John Lynn is the Founder of HealthcareScene.com, a network of leading Healthcare IT resources. The flagship blog, Healthcare IT Today, contains over 13,000 articles with over half of the articles written by John. These EMR and Healthcare IT related articles have been viewed over 20 million times.

John manages Healthcare IT Central, the leading career Health IT job board. He also organizes the first of its kind conference and community focused on healthcare marketing, Healthcare and IT Marketing Conference, and a healthcare IT conference, EXPO.health, focused on practical healthcare IT innovation. John is an advisor to multiple healthcare IT companies. John is highly involved in social media, and in addition to his blogs can be found on Twitter: @techguy.

7 Comments

  • I think some people may be confusing Stage 1 with Stage 2. I believe incorporating lab results is a menu item in Stage 1 but moves to core in Stage 2.

    I hear that providing clinical summaries is the most difficult stage 1 requirement. In general this is because providers are not used to finishing most of their note before the patient leaves the office. As such, they then have to “snail mail” the summary (expensive!) or send it through a portal, which may cost extra with some EHRs or be a cumbersome process.

    When stage 1 was anticipated I don’t think most providers thought the clinical summary would be so challenging.

    Similarly, until providers experience stage 2 they won’t really know what is the most challenging. At this point most are fearing the patient portal requirement, and in particular the requirement that at least 5% of patients use the portal to send a message. Providers are rightly concerned about a measure they cannot really control.

  • I think the electronic transmission of care requirement (5%) will be difficult for a few reasons:

    – CMS is asking providers to change their workflow from printing & faxing referral letters to using a CCDA document and sending it electronically

    – The providers I know, have painstakingly crafted their referral letters to communicate specific data, are they going to be happy about shifting to a generic CCDA?

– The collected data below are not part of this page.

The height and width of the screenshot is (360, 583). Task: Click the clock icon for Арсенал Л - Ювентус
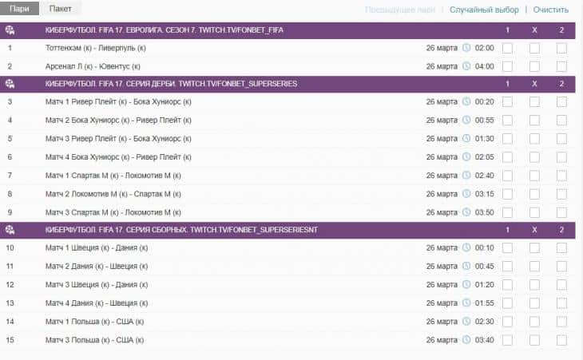coord(466,65)
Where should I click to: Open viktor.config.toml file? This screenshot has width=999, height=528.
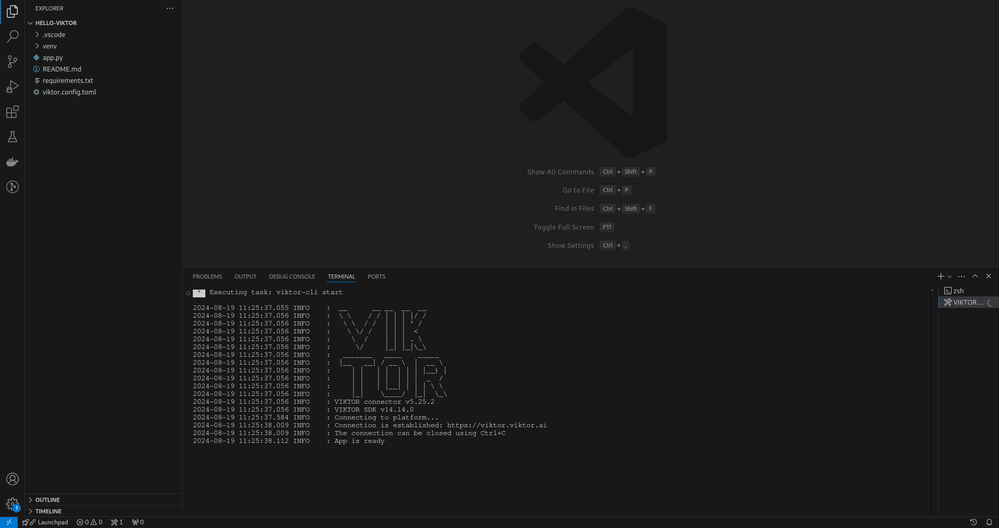69,92
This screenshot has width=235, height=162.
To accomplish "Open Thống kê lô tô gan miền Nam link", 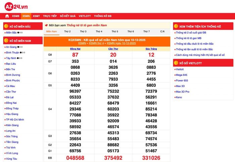I will pos(87,25).
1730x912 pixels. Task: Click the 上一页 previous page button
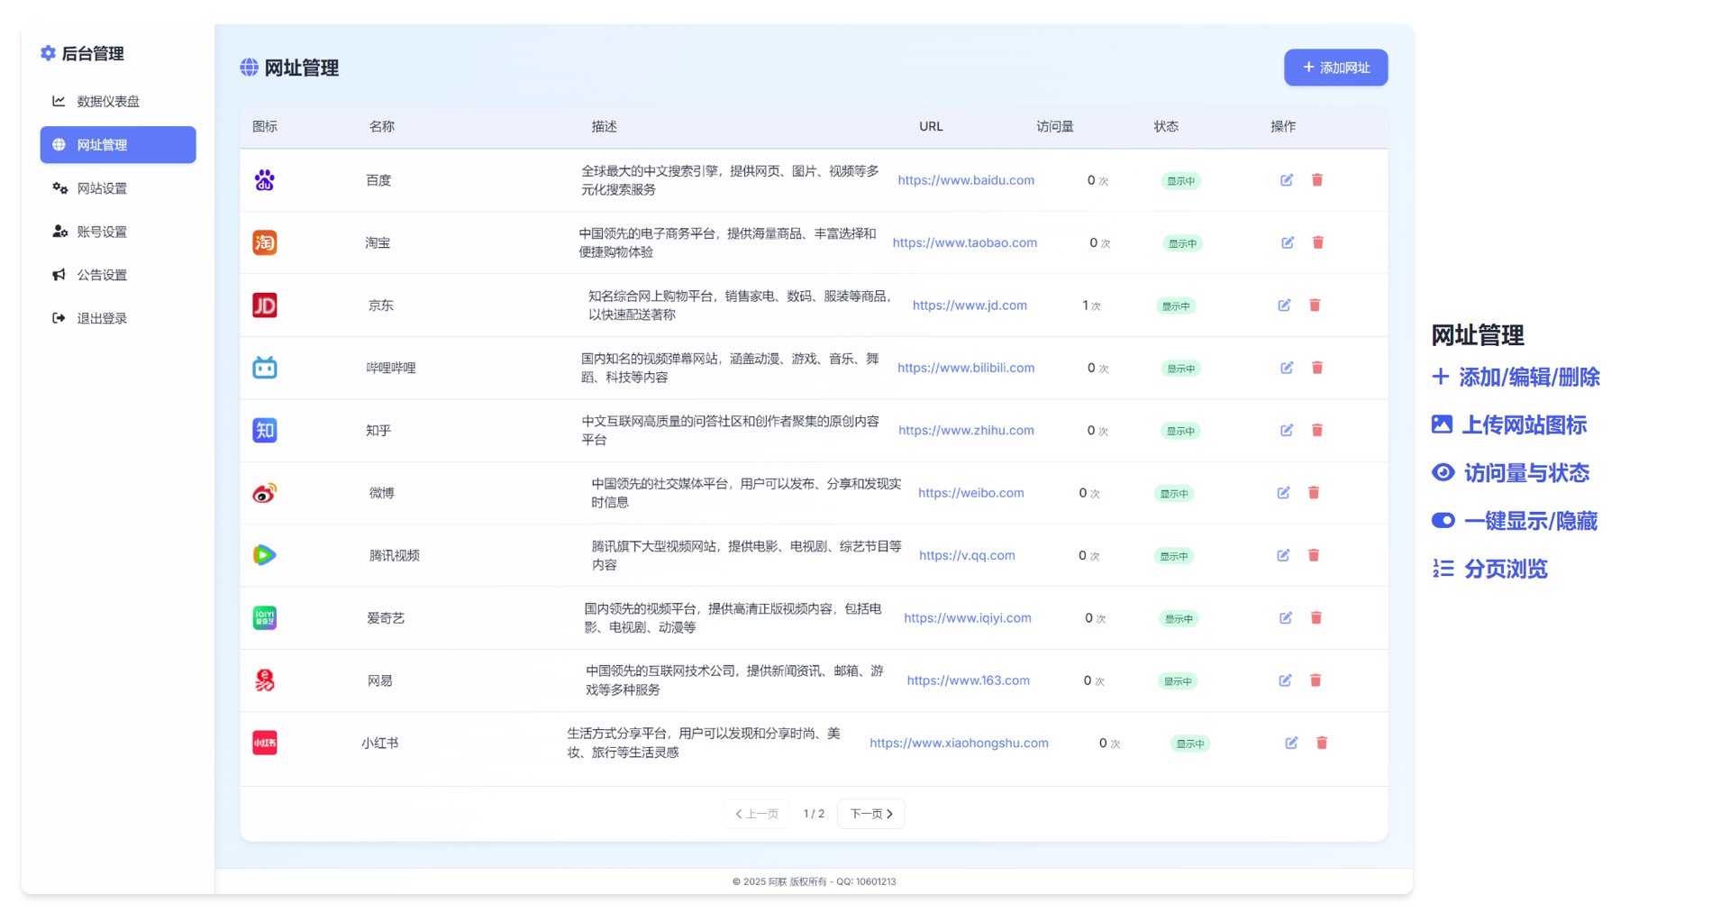[x=757, y=814]
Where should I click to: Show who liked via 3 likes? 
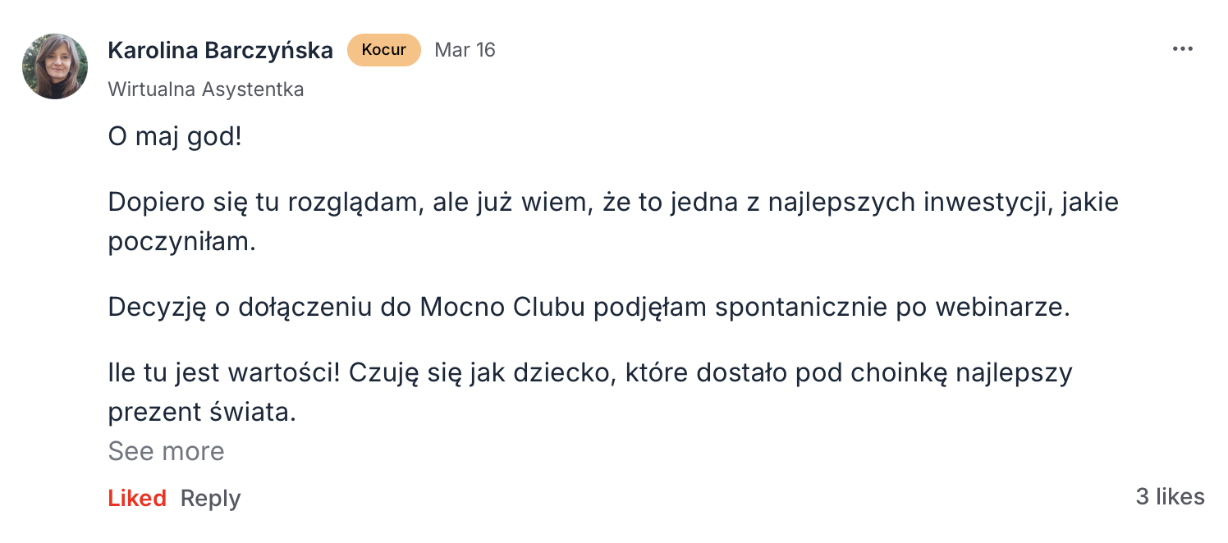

    – Depending on your EHR’s vendors implementation of Direct, this could be very difficult, e.g., some may require you to go to a separate web portal to send the Direct message… not very efficient

    – You are also putting a burden on a practice to manage a separate directory of Direct email address…

    – What if the providers you refer to haven’t jumped on the Direct train?

  • Cathy,
    Yes, I did go a bit back and forth between meaningful use in general and MU stage 2. I should have been more specific about that. Either perspective is interesting though.

    Great additions to the discussion from both of you. I agree that doctors hate that they are “judged” on something they don’t control (patients’ actions). There are a number of exchange issues that could be a problem like you describe JW.

  • I picked this up on Twitter today as an “old post”, but I’m glad you sent it again.

    We’ve had relative success, and I stress relative, in making it as easy as possible in our EHR for our doctors to attest for Meaningful Use Stage 1 as one independent poll showed.

    But with MU2 it is getting much harder. There are requirements that demand additional data entry, whether typing, clicking, or dictating that no EHR vendor can help doctors avoid.

    What I like about you tweeting this old post is that I can look at the comments and compare those concerns with what we’ve done in-house to design the best solution possible.

    My greatest concern is that doctors look at the changes needed to their workflow and decide the incentive is not worth it. I think there are some MU2 requirements that are very cool from a healthcare technology perspective (and as a patient), but one could certainly argue that giving doctors the features they’re asking for that are not in MU2 may be more valuable to them adopting EHR technology than some features they don’t want that are in MU2.

    We’ll definitely find out in early 2014.

  • Swithin,
    I think your concern is becoming a reality for many doctors. I think many doctors will opt out of MU because they don’t see value in stage 2. Much of the complexity is unavoidable in MU stage 2.